You can! You will connect to your VPN using the DDNS hostname (explained in the instructions) and your DNS server using your internal IP address. When you configure WireGuard, the automatic installer will even ask if you want to use Pi-hole as your DNS server. I’ve been using it as both, my Pi-hole DNS server and my WireGuard VPN server for a while and everything works well. Let me know if you have any questions!
Ah, ok. I wasn’t sure if there would be some conflict. This is my weekend task, I’ll report back once I’m done!
Sounds good, let me know if you need help!
Ok, so I’ve followed these steps as closely as I can but there are two or three items that I think are making me stumble:
1.) Step 1-11. On my instance it saw that I was using PiHole and asked if I wanted it to automatically take that into account.
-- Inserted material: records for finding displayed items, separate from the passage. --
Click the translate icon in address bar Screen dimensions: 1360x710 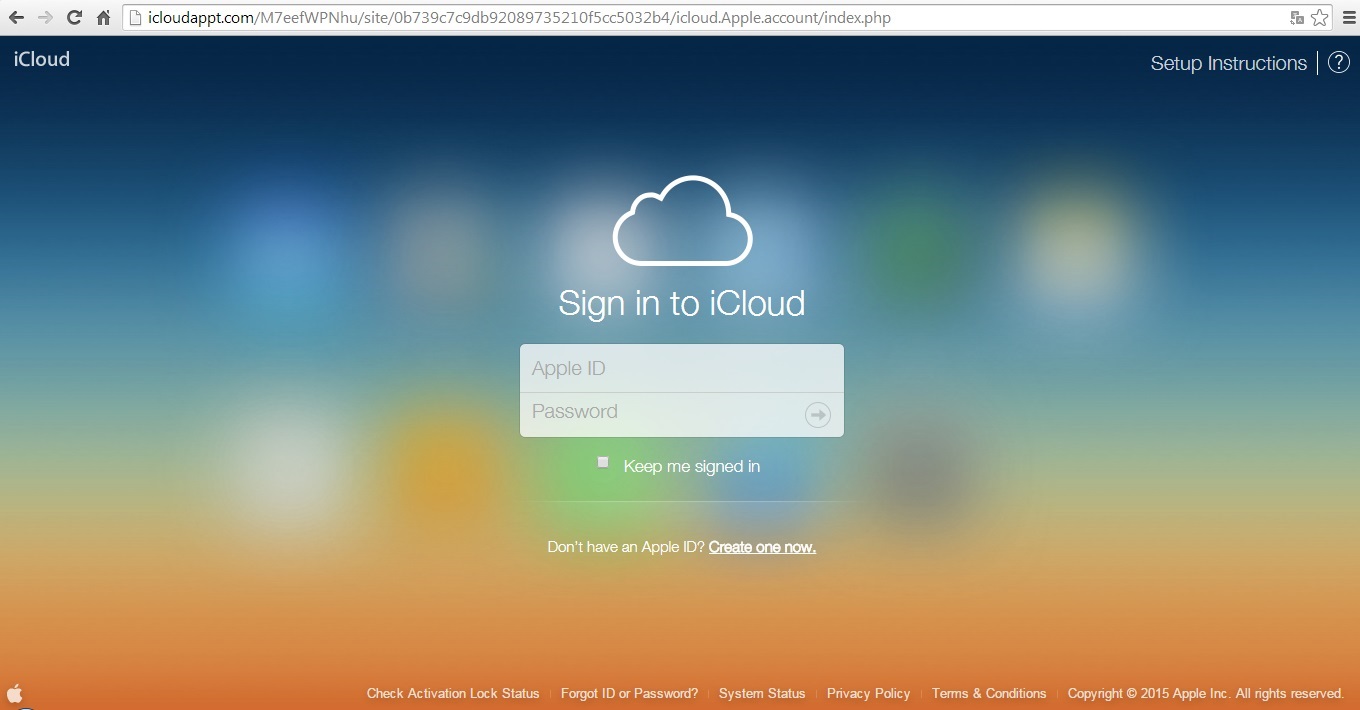point(1297,18)
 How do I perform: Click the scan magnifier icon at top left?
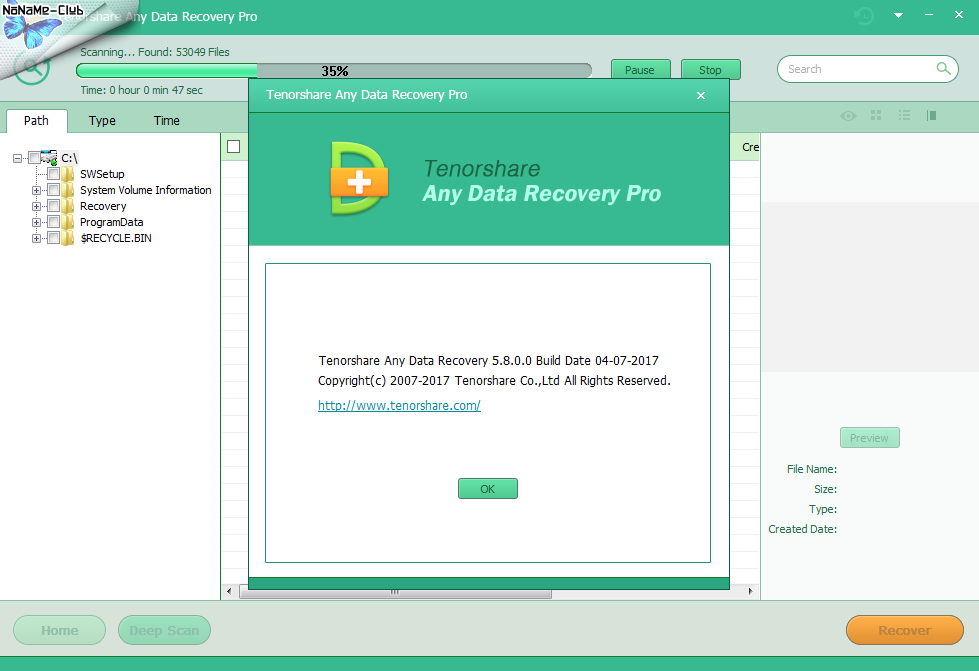pos(32,68)
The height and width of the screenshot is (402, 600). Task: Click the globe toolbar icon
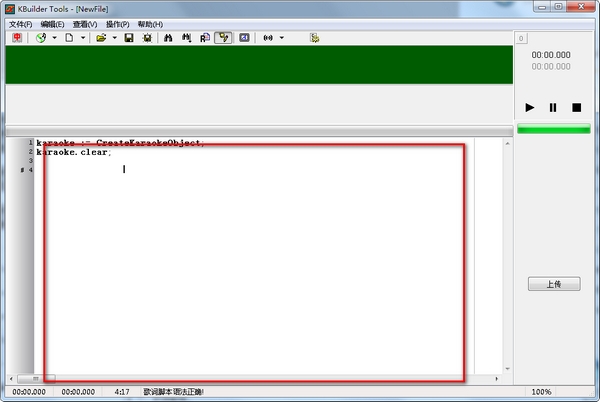pyautogui.click(x=41, y=38)
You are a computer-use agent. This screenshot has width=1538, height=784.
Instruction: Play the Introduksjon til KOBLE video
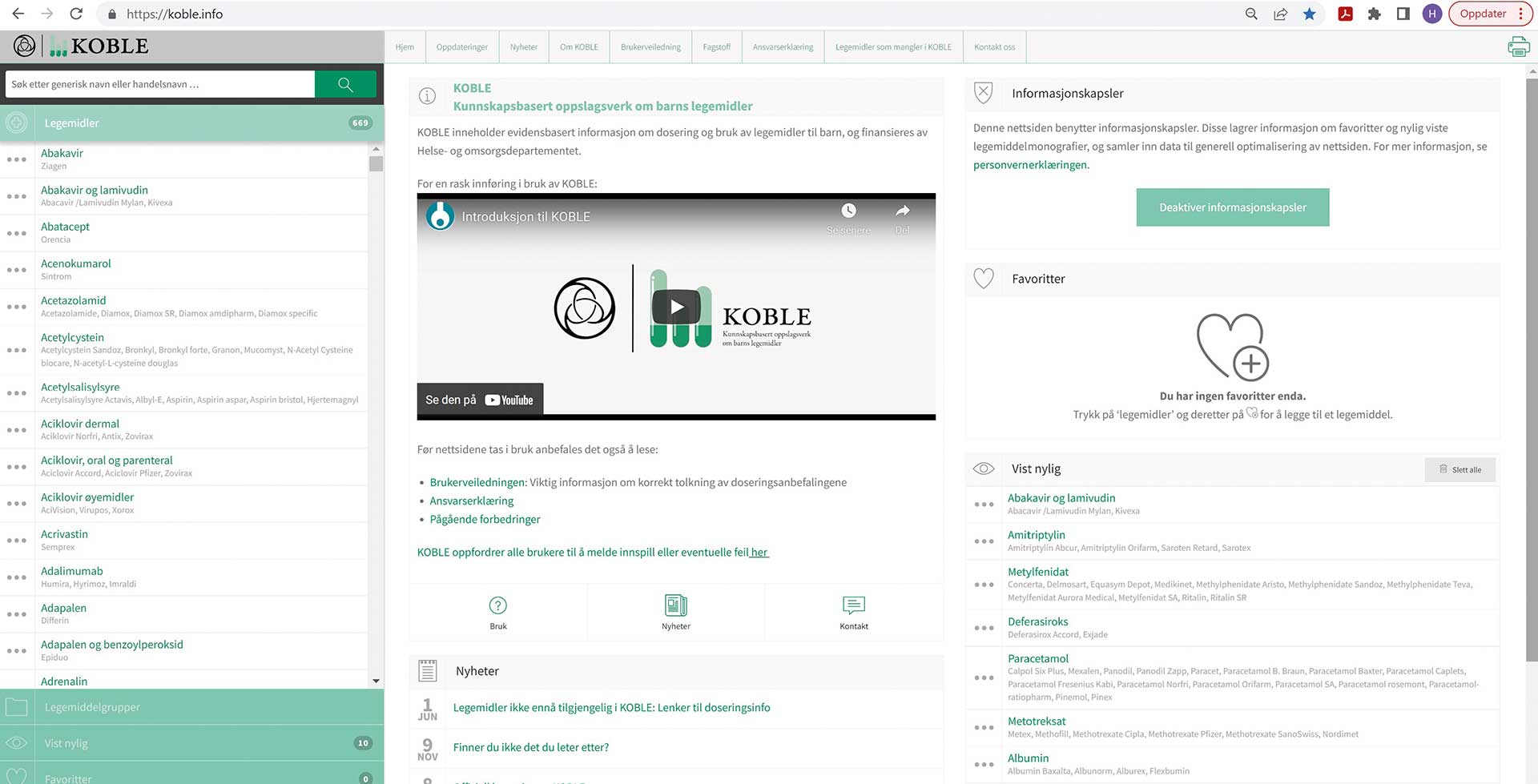click(x=676, y=307)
So I said yes and it skipped the IP address of the DNS part. Then I noticed in the client conf files it didn’t have the correct IP address of my pi-hole but rather one that is on the same VPN subnet (a 10.6.X.X number) so I think that may be one issue… I should change that to the internal IP address, right?
2.) I’m not sure if I’m referencing my DuckDNS domain properly. In step 1-14 I put in http://[DOMAINNAME].duckdns.org but it said it was invalid. I then put in [DOMAINNAME].duckdns.org (left off the http://) and it accepted it. Is this the accepted behavior or did I put something in wrong? Also, is there a way to verify my domain name and that it’s set up properly? I keep REALLY checking for spelling errors lol but I think I’m doing it correctly.
1. The address that it added is correct. That is the address that it specified for the internal Pi-hole connection so that should stay as-is (if you want to use Pi-hole, that is). Don’t add the internal IP address there. The only thing to add (if you haven’t already) is the 10.6.X.X/24 subnet to the “AllowedIPs” list (if you’re using the split-tunnel VPN connection).
2. You are correct that you should exclude the “http://”. The best way to check this is to pull up a terminal/command prompt window and type “nslookup [DOMAIN_NAME].duckdns.org”. You should get your external IP address as the IP address (you can validate this by typing into google “what is my IP”). If you don’t get it back, then something isn’t working on the DuckDNS side.
Hopefully this makes sense, but let me know how it goes and if you have any questions!
What’s the best way to test that this is working? I think I might have it all right but since COVID I don’t leave as much as I used to. I guess I’m going to have to wait until the next time I go to the grocery store and try it from there lol
The best way to test this is by using an external network and trying to connect to your home network. The easiest way for most is by installing the WireGuard application on your phone, using your data (as opposed to Wi-Fi) and then trying to connect to the VPN. If you connect successfully, you should be able to access your local resources (you can try and connect to a PC, file share, etc). If you can’t use a phone, the only other way is to try and connect from an outside network (public Wi-Fi).
Let me know if you have any questions!
Just wanted to thank you for all your help and apologize for rapid firing questions out there before you even got a chance to answer the previous ones! One of those things where I was working on it and the questions kept flowing! Thanks to your help, last time I went out I was able to verify that this was working using my cell phone and it all seems to be working perfectly. Thanks so much again! I love your guides/videos!
No need to apologize! I do this in my spare time, so I’m sorry for the often delayed responses, but I always try and get back as quickly as I can.
I’m glad to hear that everything is working!! Thank you for the kind words!